Let us settle it in our minds that all believers are comparatively “orphans,” and children in their minority, until the second advent. Our best things are yet to come. Faith has yet to be exchanged for sight, and hope for certainty. Our peace and joy are at present very imperfect. They are as nothing to what we shall have when Christ returns. For the return let us look and long and pray. Let us place it in the forefront of all our doctrinal system, next to the atoning death and the interceding life of our Lord. The highest style of Christians are the men who look for and love the Lord’s appearing. (2 Tim. 4:8)

We learn for another thing, that Christ’s life secures the life of His believing people. He says, “Because I live, ye shall live also.”

There is a mysterious and indissoluble union between Christ and every true Christian. The man that is once joined to Him by faith, is as closely united as a member of the body is united to the head. So long as Christ, his Head, lives, so long he will live: he cannot die unless Christ can be plucked from heaven, and Christ’s life destroyed; but this, since Christ is very God, is totally impossible! “Christ being raised from the dead, dieth no more: death hath no more dominion over Him.” (Rom. 6:9) That which is divine, in the very nature of things, cannot die.

Christ’s life secures the continuance of spiritual life to His people. They shall not fall away. They shall persevere unto the end. The divine nature of which they are partakers, shall not perish: the incorruptible seed within them shall not be destroyed by the devil and the world. Weak as they are in themselves, they are closely knit to an immortal Head, and not one member of His mystical body shall ever perish.

Christ’s life secures the resurrection life of His people. Just as He rose again from the grave, because death could not hold Him one moment beyond the appointed time, so shall all His believing members rise again in the day when He calls them from the tomb. The victory that Jesus won when He rolled the stone away, and came forth from the tomb, was a victory not only for Himself, but for His people. If the Head rose, much more shall the members.

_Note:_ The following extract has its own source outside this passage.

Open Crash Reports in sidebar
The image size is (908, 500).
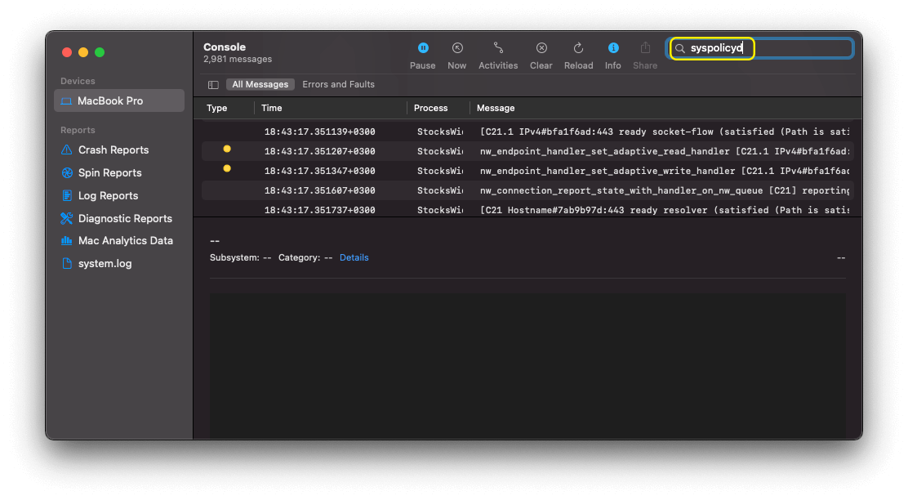[x=113, y=150]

Truths like these ought to be often pondered by true Christians. The careless world knows little of a believer’s privileges. It sees little but the outside of him. It does not understand the secret of his present strength, and of his strong hope of good things to come. And what is that secret? Invisible union with an invisible Saviour in heaven! Each child of God is invisibly linked to the throne of the Rock of Ages. When that throne can be shaken, and not until then, we may despair. But Christ lives, and we shall live also.

We learn, finally, from this passage, that full and perfect knowledge of divine things will never be attained by believers until the second advent. Our Lord says, “At that day,” the day of my coming, “ye shall know that I am in my Father, and ye in Me, and I in you.”

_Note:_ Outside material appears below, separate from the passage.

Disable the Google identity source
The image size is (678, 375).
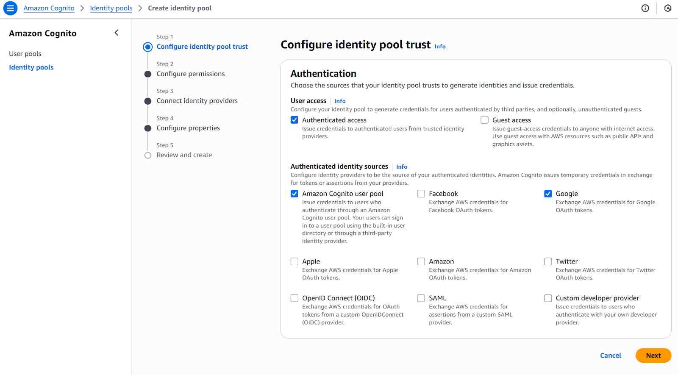pos(548,193)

The best of saints knows but little so long as he is in the body. The fall of our father Adam has corrupted our understandings, as well as our consciences, hearts, and wills. Even after conversion we “see through a glass darkly;” and on no point do we see so dimly as on the nature of our own union with Christ, and of the union of Christ and the Father. These are matters in which we must be content to believe humbly, and, like little children, to receive on trust the things which we cannot explain.

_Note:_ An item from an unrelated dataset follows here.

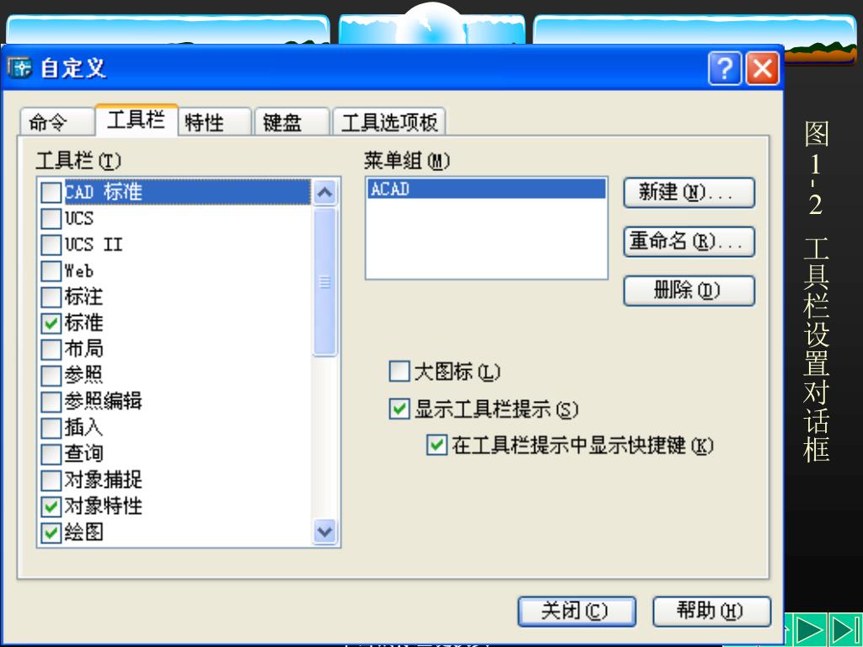The height and width of the screenshot is (647, 863).
Task: Uncheck 显示工具栏提示 option
Action: pos(399,409)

But it is a blessed and cheering thought that when Christ comes again, the remains of ignorance shall be rolled away. Raised from the dead, freed from the darkness of this world, no longer tempted by the devil and tried by the flesh, believers shall see as they have been seen, and know as they have been known. We shall have light enough one day. What we know not now, we shall know hereafter.

Let us rest our souls on this comfortable thought, when we see the mournful divisions which rend the Church of Christ. Let us remember that a large portion of them arise from ignorance: we “know in part,” and therefore misunderstand one another. A day comes when Lutherans shall no longer wrangle with Zwinglians, nor Calvinist with Arminians, nor Churchman with Dissenter. That day is the day of Christ’s second coming. Then and then only will the promise receive its complete fulfilment,–“At that day ye shall know.”